- The data -

··········

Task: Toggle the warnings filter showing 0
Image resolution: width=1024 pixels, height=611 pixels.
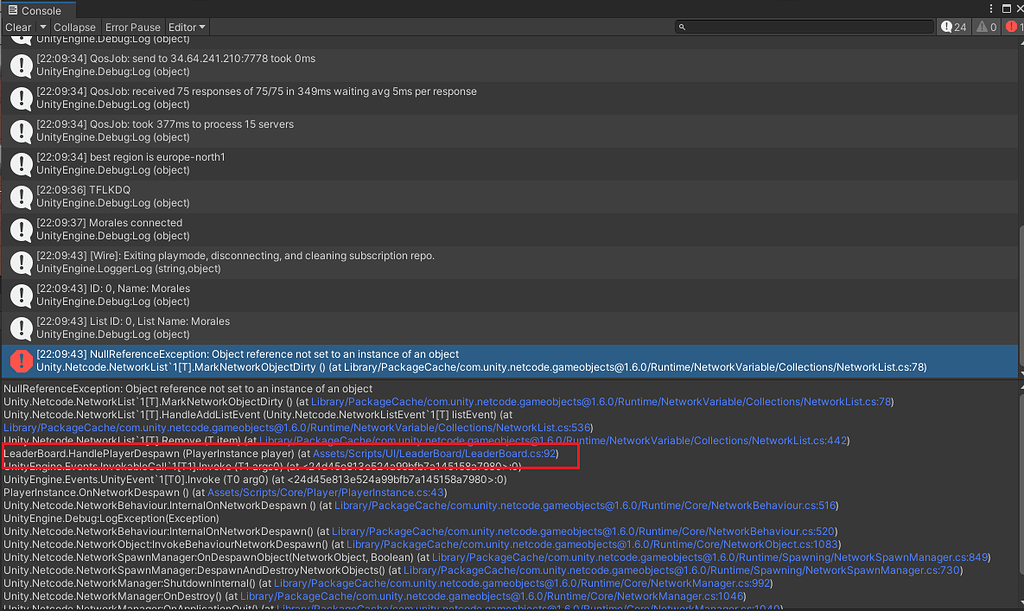Action: pos(986,27)
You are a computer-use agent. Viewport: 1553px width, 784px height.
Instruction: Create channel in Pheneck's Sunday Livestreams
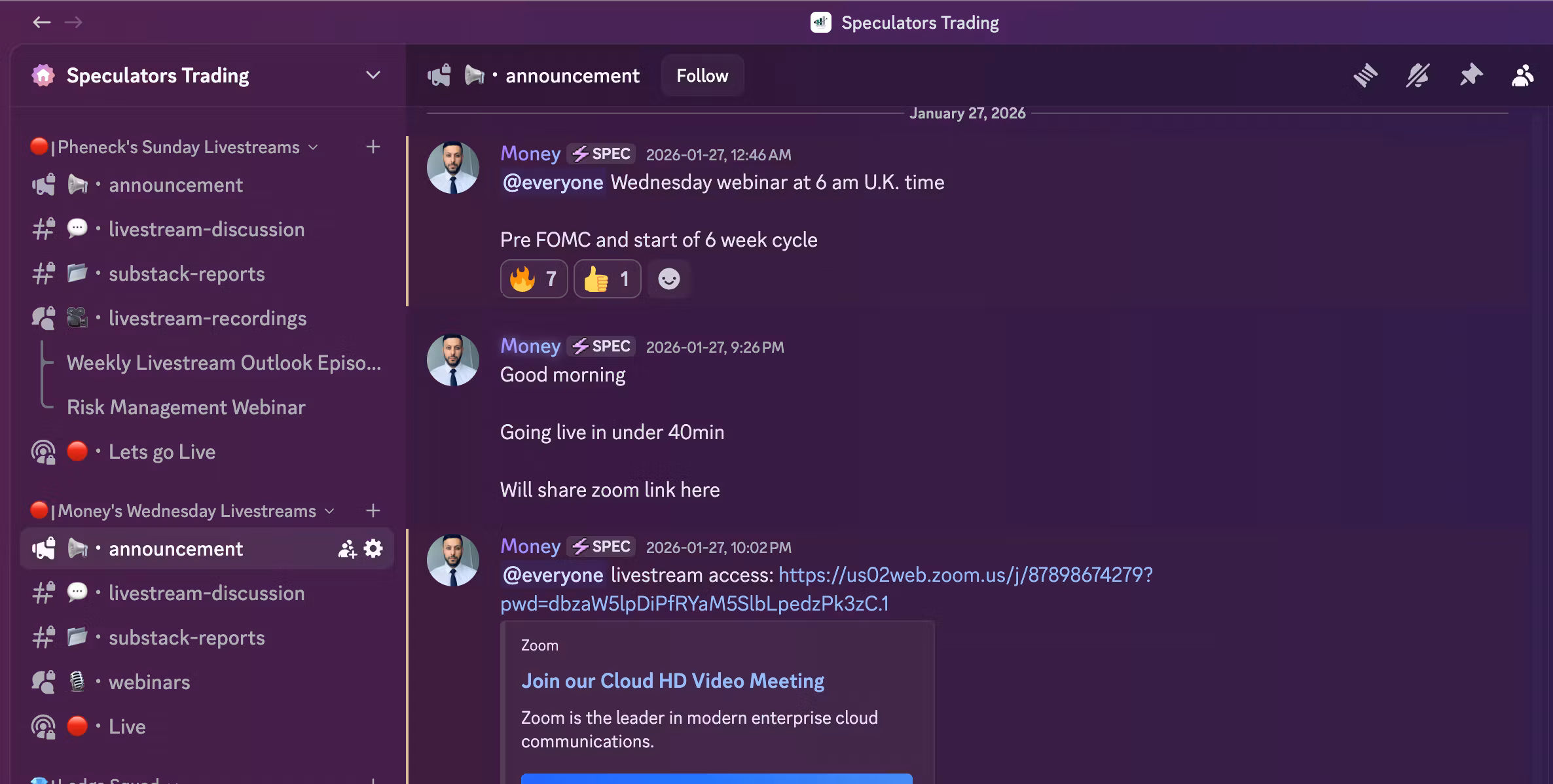click(x=373, y=147)
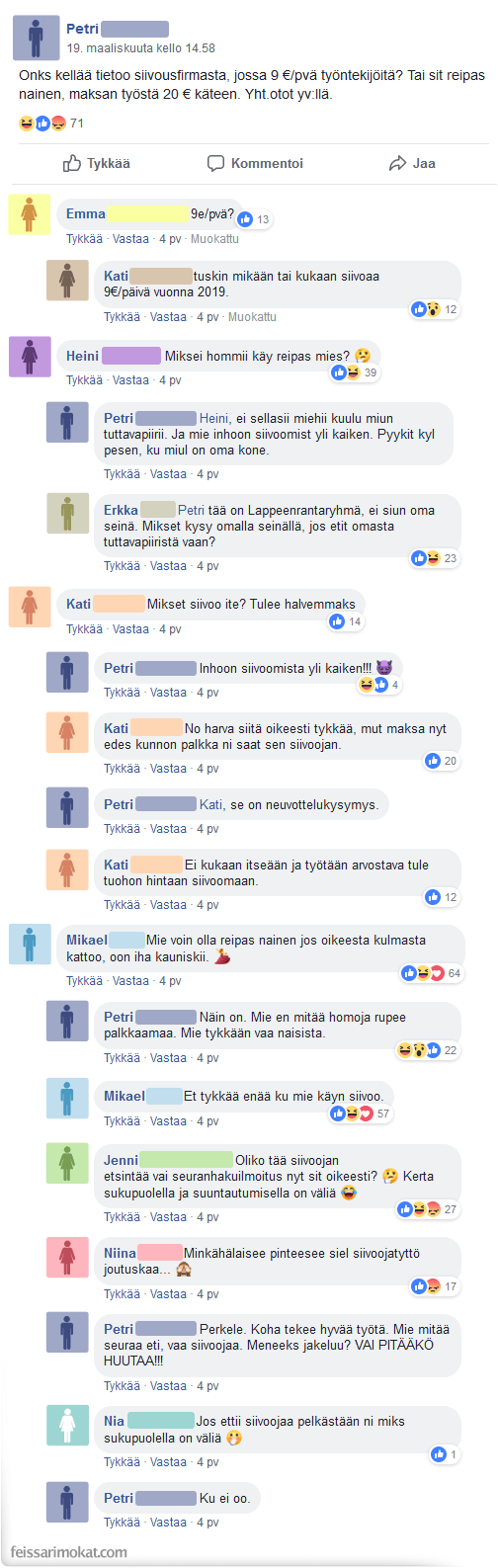The height and width of the screenshot is (1568, 498).
Task: Click Tykkää under Heini's comment
Action: (x=84, y=380)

··········

- Problem to work on -
Looking at the records above, extract only the lines from the one with "You are a computer-use" through the last line, exactly, with the pictures left out.

- Final answer -
You are a computer-use agent. Viewport: 1553px width, 784px height.
Instruction: Create channel in Pheneck's Sunday Livestreams
click(x=373, y=147)
The height and width of the screenshot is (1568, 498).
Task: Click Tykkää under Heini's comment
Action: (x=84, y=380)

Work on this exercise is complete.